Arabic_Sentiment_Analysis

(generated using MidJourney)

Arabic Sentiment Analysis

Overview

A Natural Language Processing model that Analyzes Arabic tweets (with arbitrary dialects) and classifies them based on stance (positive, negative or neutral) and category (news, rumors, advice, unrelated, ..etc).

Built With

Project Pipeline

1. Methodology

1.1 Data Preprocessing

Simple investigation revealed duplicate tweets in the data set that have different classes, we solved this as follows:

For a single group of duplicate tweets, we replaced them with a single instance and assign to it the top frequent class in such group.

After that we proceed to the data preprocessing step which is done on 3 levels

Cleaning Text: Using regex and simple filteration code, we managed to do the following:

Processing	Example
Remove line break tags	`<LF>` , `<CR>`
Reduce consecutive duplicate letters to only 2	"سمعليكووووووو" => "سمعليكوو
Remove URLs and mentions	`https://btly.blabla` , `@USER`
Remove hashtag sign	`#هيئة_الصحة_العالمية` <= `هيئة_الصحة_العالمية`
Remove numbers, brackets, and qutoes
Remove english letters	`USER`
Remove abbreviations	`أ.د محمد => محمد`
Replace _ and - with space	`هيئة_الصحة-العالمية` => `هيئة الصحة العالمية`
Dediacterize Text	`لَقَاحُ مَرَضِ كَوَّرُونَا` => `لقاح مرض كورونا`

Tokenizing: With the help of camel-tools, we were able to do the following:
- Detect dialect of the tweet, we used this information in the next two points .
- Perform lemmatization.
- Perform tokenization.
Normalizing Characters:
- Normalize alef and ya'
Replacement character

ا أ , إ , ا , آ

ى ى , ي , ئ
- Replace emoji with equivalent text 😂 -> face_tearing_with_joy

Replacement	character
ا	أ , إ , ا , آ
ى	ى , ي , ئ

1.2 Feature Extraction

We have extracted the following features to be used for classification:

1-TF-IDF

Have extracted the Term Frequency-Inverse Term Frequency measure for unigrams, bigrams, trigrams, a combination of unigrams and bigrams, and a combination of unigrams and trigrams using sklearn.feature_extraction.text.TfidfVectorizer

2- BOW

Represented the corpus as a Bag of Words using sklearn.feature_extraction.text.CountVectorizer

3- Dialect

We thought that there could be a correlation between if the dialect was MSA or not and with the category being from a more formal source like “Info news”, “plans”
Used camel tools dialect detector to predict the dialect and used it as an additional feature
Did not have a significant effect

4- Word Embeddings

We have also used FastText word embeddings to feed the RNN and LSTM models

1.3 Building Models

Classical Models	Sequence Models	Transformer-Based Models
Multinomial Naive Base	RNN	MarBERT
SVM	LSTM	AraBERT
Random Forest

SVM hyperparameter tuning

We used GridSearchCV sklearn function for hyperparameter tuning with the following search space:

Parameter	Possible Values
C	[0.1, 1, 10]
Gamma	[0.1, 1]
Kernel	['Sigmoid', 'rbf', 'linear', 'poly']
Tol	[0.001, 0.0001]

AraBert Training Arguments

Argument	Value
learning_rate	1e-4
optimizer	Adam Optimizer
adam_epsilon	1e-8
batch size	64
epochs	5
metric	macro F1

MarBert Training Arguments

Argument	Value
learning_rate	2e-06
optimizer	Adam Optimizer
adam_epsilon	2e-06
batch size	32
epochs	5
metric	macro F1

2 Results

Here we highlight some of the approaches and combinations and their results on the given data.

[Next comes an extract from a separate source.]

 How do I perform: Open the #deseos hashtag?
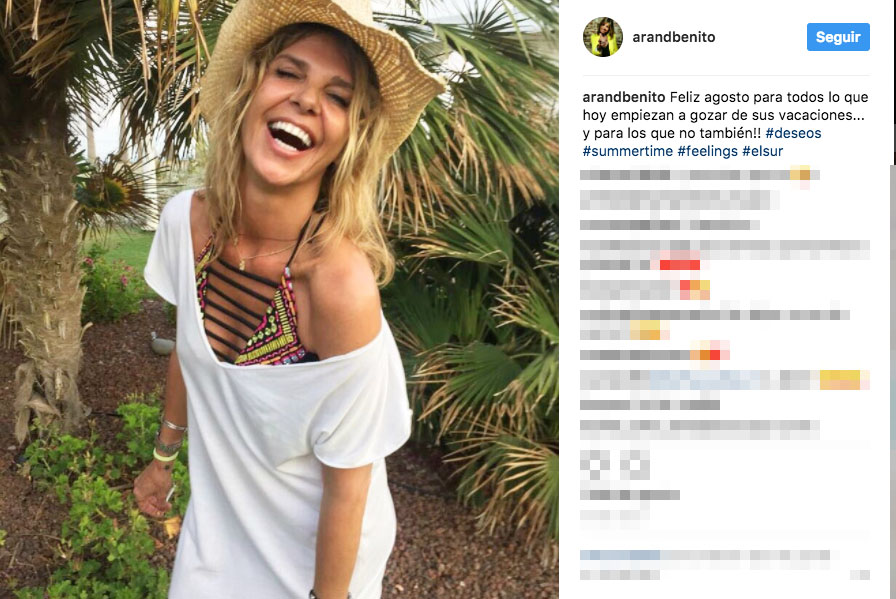(793, 133)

It is worth mentioning that both the training and testing datasets had a lot of misclassifications.

For all the approaches, the different output options of the preprocessing steps were tried and we found that they had a very minor impact on the results. For instance, the difference between using the dialect detection and not using it was always about 0.01 in the F1 score. the same goes for keeping the emojis and digits in the text or not.

The main metric used to evaluate the models is the F1 score.

2.1 Stance Classification

That is, over the 3 classes: positive, negative and neutral.

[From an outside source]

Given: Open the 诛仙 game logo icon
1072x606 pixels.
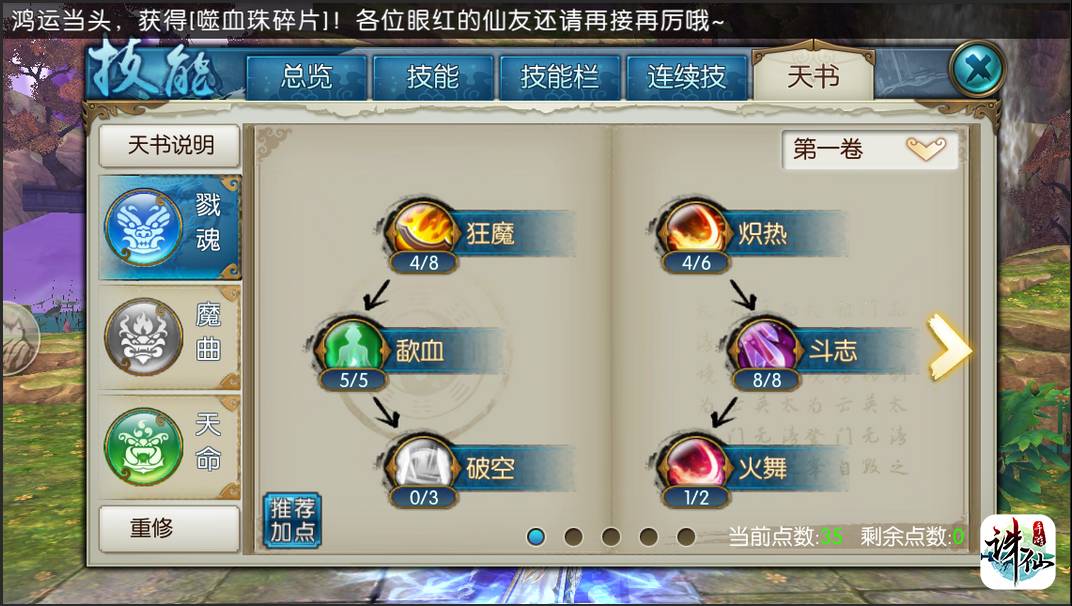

Approach	Accuracy	Precision	Recall	F1 Score
Classical Models (with TF-IDF):	______	______	______	______
Random Forest (TF-IDF - no SMOTE)	0.80	0.65	0.37	0.37
Multinomial Naive Bayes (TF-IDF - SMOTE)	0.81	0.60	0.57	0.59
SVM (TF-IDF - SMOTE, Sigmoid Kernel)	0.82	0.62	0.61	0.61
Sequential Models (with FastText):	______	______	______	______
LSTM (FastText Embeddings)	0.79	0.35	0.33	0.30
RNN (FastText Embeddings)	0.76	0.47	0.41	0.40
Transformer-based Models:	______	______	______	______
MarBERT	0.83	0.69	0.60	0.63
araBERT	0.83	0.63	0.62	0.63

Note: Precision, Recall and F1 Score are calculated using the macro average method.

2.2 Category Classification

That is, over the 10 classes, news, celebrities, plan, request, rumor, advice, restriction, personal, unrelated and others.

Approach	Accuracy	Precision	Recall	F1 Score
Classical Models (with TF-IDF):	______	______	______	______
Random Forest (TF-IDF - no SMOTE)	0.58	0.34	0.17	0.18
Multinomial Naive Bayes (TF-IDF - SMOTE)	0.62	0.44	0.36	0.39
SVM (TF-IDF - SMOTE, Sigmoid Kernel)	0.64	0.47	0.37	0.40
Sequential Models (with FastText):	______	______	______	______
LSTM (FastText Embeddings)	0.51	0.05	0.10	0.07
RNN (FastText Embeddings)	0.60	0.17	0.18	0.17
Transformer-based Models:	______	______	______	______
MarBERT	0.69	0.41	0.35	0.37
araBERT	0.68	0.41	0.36	0.38